ServerOptions#socket_requireAccessProofForIndividualServerSession
It costs an additional http roundtrip + 1 websocket roundtrip + (auto.) resend of unprocessed websocket calls. This is to ensure fail-safe commits to the http cookie and to ensure security. So keep that in mind.
When using a load balancer in front of your servers, you have to configure it for sticky sessions, because the underlying engine.io uses http long polling as a first, failsafe approach. You might try to also change that.
By default, restfuncs trims off all extra properties in the result of your remote methods to match the exact declared typescript type. You can make use of this in combination with these two handy typescript utility types: [Pick<Type, Keys>](using Pick and Omit) and Omit<Type, Keys> Example:
type IUser= {
name: string,
age: number,
password: string,
}
@remote()
returnsPublicUser(): Pick<IUser, "name" | "age"> { // This will return the user without password
const user = {name: "Franz", age: 45, password: "geheim!"} // got it from the db somewhere
return user;
}
@remote()
returnsPublicUser(): Omit<IUser, "password">{ // Also this will return the user without password
...
}
or you could also create a new type and go with returnsSafeUser(): SanitizedUser {...}
. Etc. etc. you've got all the world of typescript here ;)
Now that you've gone all the long way of setting up the build, you have Typia at hand and can use it to validate your objects, i.e. before they get stored the db.
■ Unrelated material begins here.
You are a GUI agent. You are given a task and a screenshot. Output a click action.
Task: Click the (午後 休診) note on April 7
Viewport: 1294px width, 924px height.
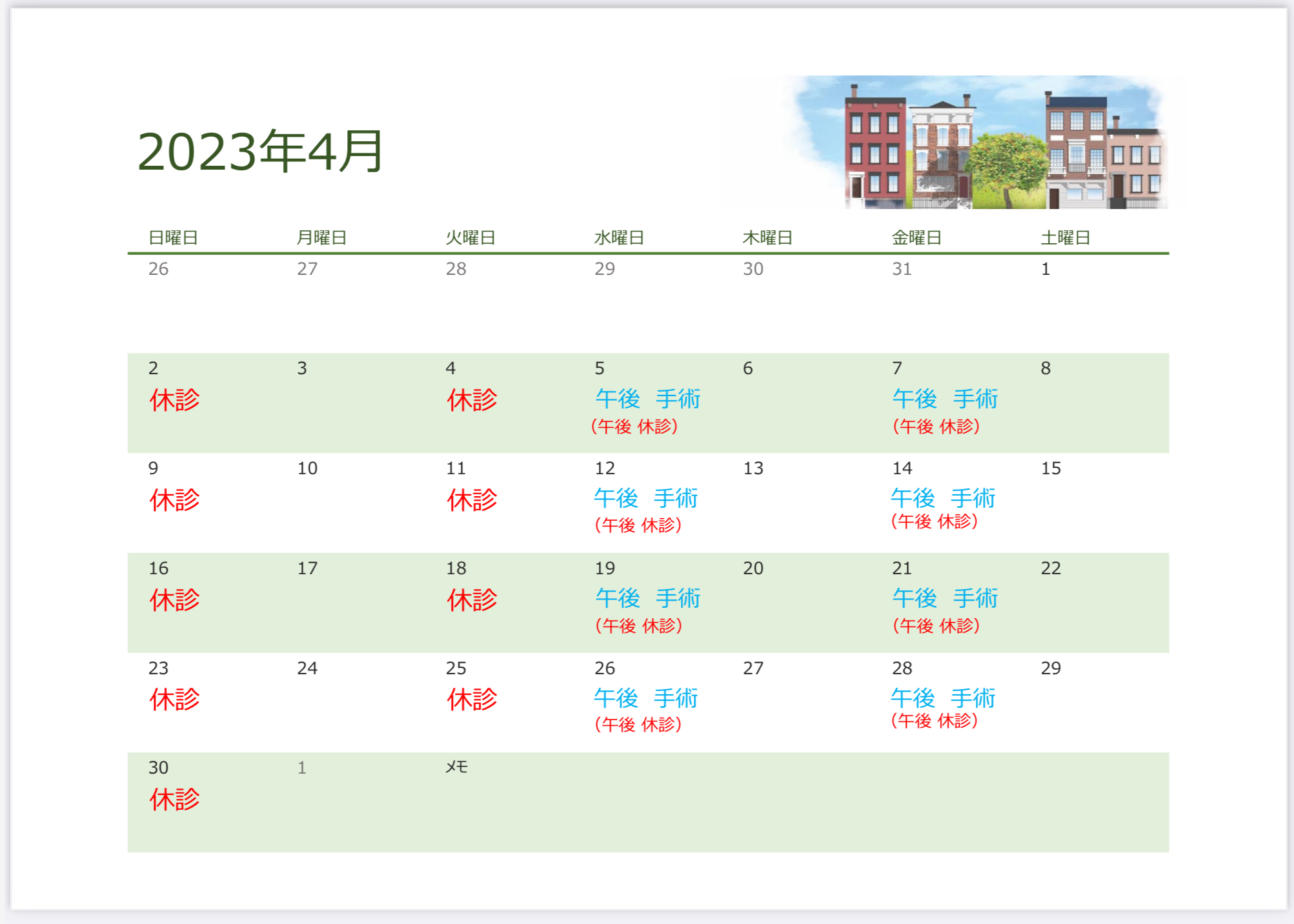point(936,426)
Example:
import typia, { tags } from "typia"
type User = {
name: string & tags.MaxLength<255>
}
if(process.env.NODE_ENV === 'production') { // cause in dev, you usually run without transformed code
typia.assertEquals<User>(myUser) // Validate myUser before storing it in the db
}
db.store(myUser)
Also you can inspect all your types at runtime
As the 2.x release was announced to be non production-ready, here is how to migrate to the production-ready 3.x version, where those issues were fixed
See DEVELOPMENT.md
Places where your help would be needed
ServerSession
base class for authentication (session based, oauth, SSO).